What to produce
In the entries that follow, the first line to write out is the one containing "Click the Shenzhen", and the last is the one containing "Task: Select the". Reproduce that stretch exactly, with nothing before or after it.
======== Supplied records
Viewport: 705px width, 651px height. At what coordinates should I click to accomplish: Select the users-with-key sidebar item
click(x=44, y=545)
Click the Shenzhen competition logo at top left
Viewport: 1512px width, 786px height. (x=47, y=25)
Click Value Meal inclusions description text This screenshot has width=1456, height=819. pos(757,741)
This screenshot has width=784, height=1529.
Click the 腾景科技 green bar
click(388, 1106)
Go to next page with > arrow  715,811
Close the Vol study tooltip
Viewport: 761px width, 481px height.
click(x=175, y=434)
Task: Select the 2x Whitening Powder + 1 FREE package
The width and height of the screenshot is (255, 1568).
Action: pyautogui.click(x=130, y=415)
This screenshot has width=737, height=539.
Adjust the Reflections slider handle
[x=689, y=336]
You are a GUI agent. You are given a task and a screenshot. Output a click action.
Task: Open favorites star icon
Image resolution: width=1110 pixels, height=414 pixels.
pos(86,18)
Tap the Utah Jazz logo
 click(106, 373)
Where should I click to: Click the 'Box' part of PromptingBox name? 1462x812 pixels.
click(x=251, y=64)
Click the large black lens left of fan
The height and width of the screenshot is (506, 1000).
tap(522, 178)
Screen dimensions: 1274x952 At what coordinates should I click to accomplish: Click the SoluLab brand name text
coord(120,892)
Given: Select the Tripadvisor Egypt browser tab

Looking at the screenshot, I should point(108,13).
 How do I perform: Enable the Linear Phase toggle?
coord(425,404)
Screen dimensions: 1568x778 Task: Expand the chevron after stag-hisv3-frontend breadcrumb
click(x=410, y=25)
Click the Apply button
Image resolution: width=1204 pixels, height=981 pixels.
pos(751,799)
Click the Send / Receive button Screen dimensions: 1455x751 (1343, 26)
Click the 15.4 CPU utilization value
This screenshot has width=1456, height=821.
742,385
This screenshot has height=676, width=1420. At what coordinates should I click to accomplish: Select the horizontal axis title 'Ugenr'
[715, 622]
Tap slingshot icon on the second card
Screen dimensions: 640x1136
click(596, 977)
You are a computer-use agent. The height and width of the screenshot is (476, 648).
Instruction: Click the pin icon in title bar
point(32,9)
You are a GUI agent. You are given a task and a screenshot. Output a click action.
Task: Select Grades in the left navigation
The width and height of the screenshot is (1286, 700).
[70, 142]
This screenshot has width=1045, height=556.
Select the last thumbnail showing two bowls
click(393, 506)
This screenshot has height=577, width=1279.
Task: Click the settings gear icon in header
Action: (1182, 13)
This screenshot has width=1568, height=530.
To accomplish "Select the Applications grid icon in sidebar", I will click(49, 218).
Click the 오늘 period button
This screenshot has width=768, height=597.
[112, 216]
================
Your solution
Click the Shenzhen competition logo at top left
Viewport: 1512px width, 786px height. (x=47, y=25)
Click Value Meal inclusions description text This screenshot has width=1456, height=819. pos(757,741)
This screenshot has width=784, height=1529.
Click the 腾景科技 green bar
click(388, 1106)
Go to next page with > arrow  715,811
Close the Vol study tooltip
Viewport: 761px width, 481px height.
click(x=175, y=434)
Task: Select the 2x Whitening Powder + 1 FREE package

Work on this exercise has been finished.